Activity:
What is needed is an exact copy of the lines from the line holding "Where should I" through the end of the material, with no other lines and no pictures.

The records:
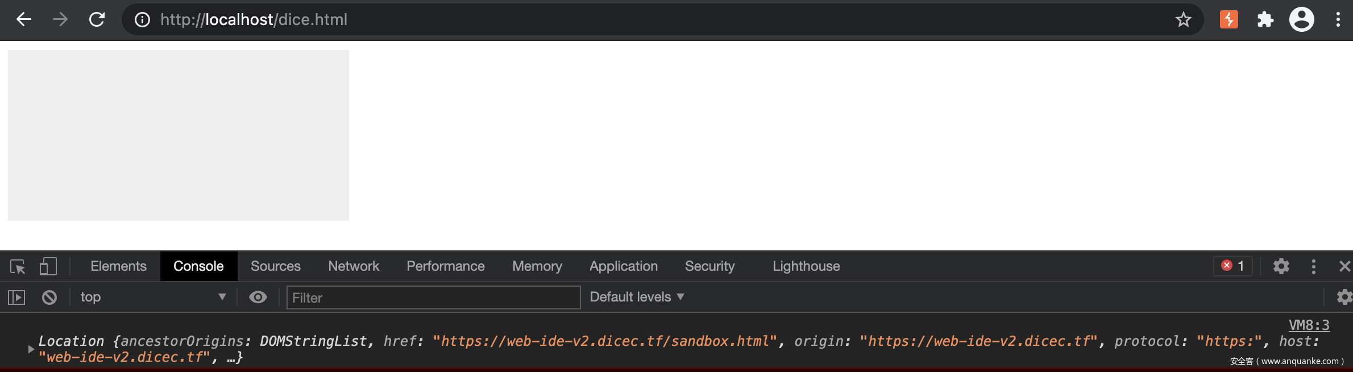Activate the inspect element picker tool

18,266
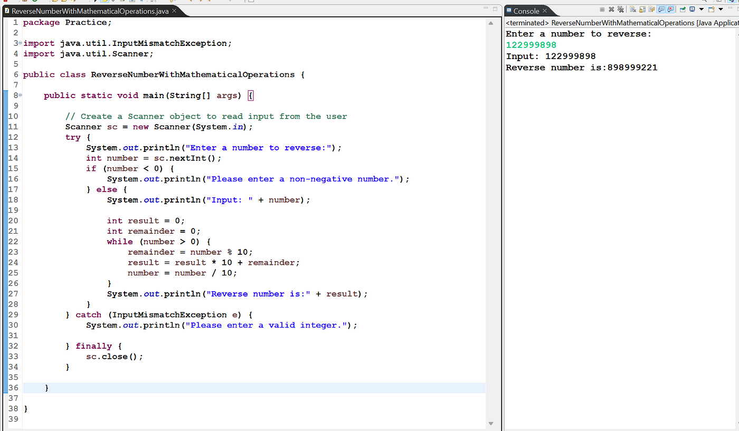Open the Display Selected Console dropdown arrow

(702, 9)
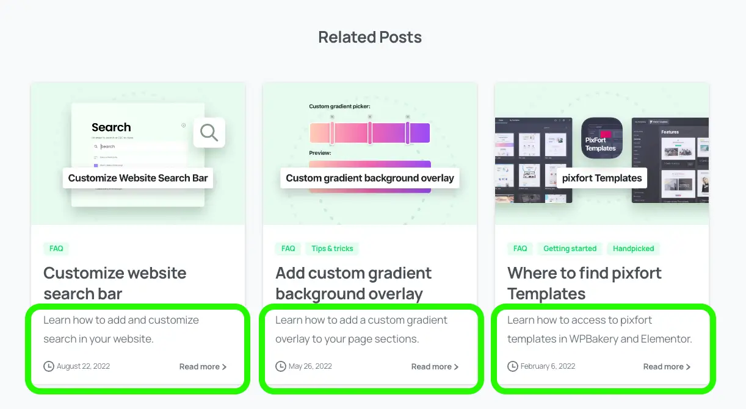Open Customize website search bar title
This screenshot has height=409, width=746.
tap(115, 283)
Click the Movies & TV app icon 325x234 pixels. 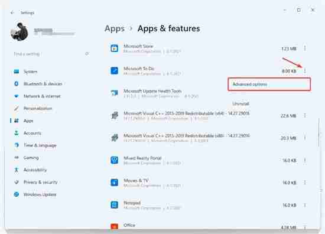click(114, 183)
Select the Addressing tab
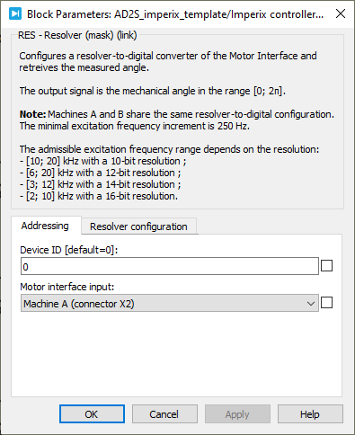355x435 pixels. (45, 226)

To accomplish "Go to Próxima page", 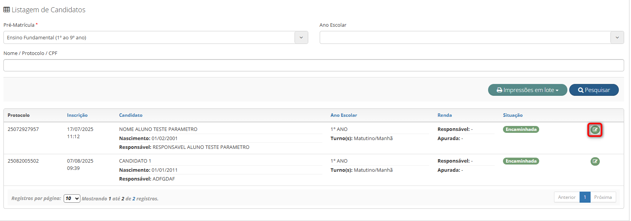I will click(603, 197).
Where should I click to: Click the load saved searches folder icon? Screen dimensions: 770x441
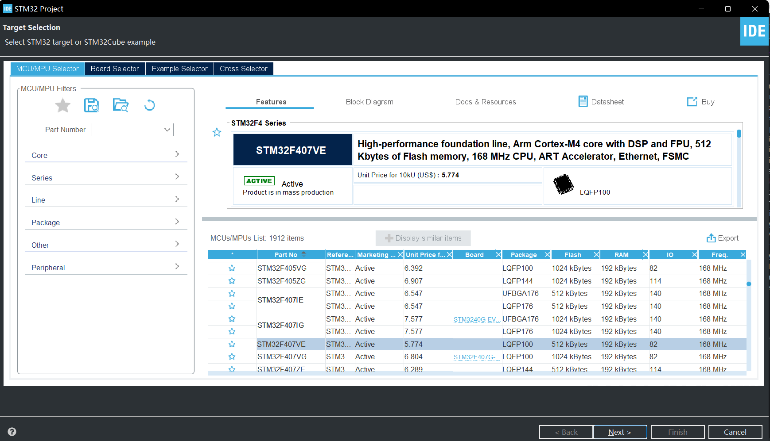[121, 105]
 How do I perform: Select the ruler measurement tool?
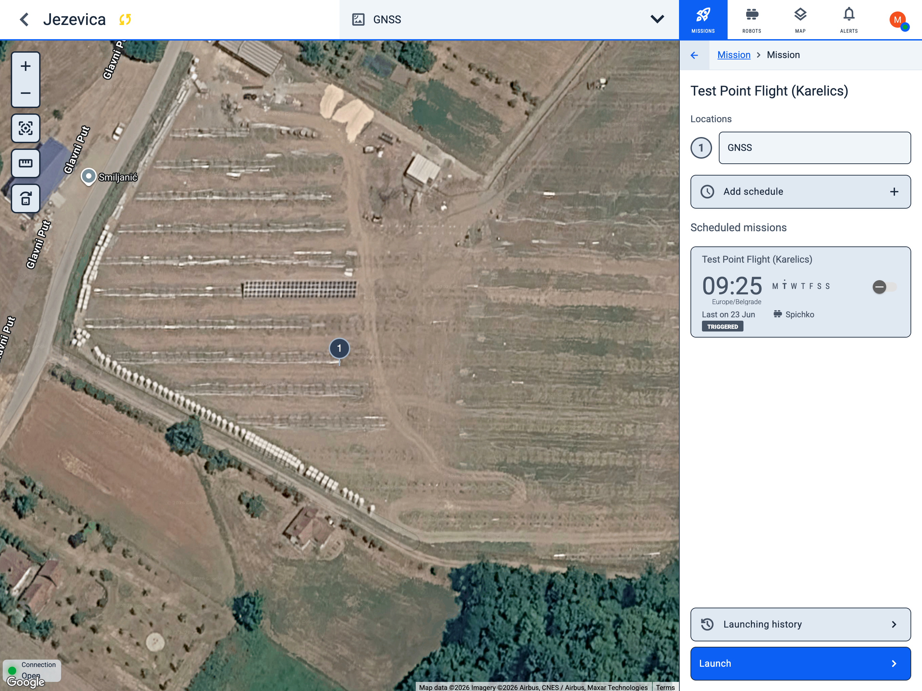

Answer section:
Where should I click to: Click the load saved searches folder icon? Screen dimensions: 770x441
[121, 105]
 How do I perform: Select the ruler measurement tool?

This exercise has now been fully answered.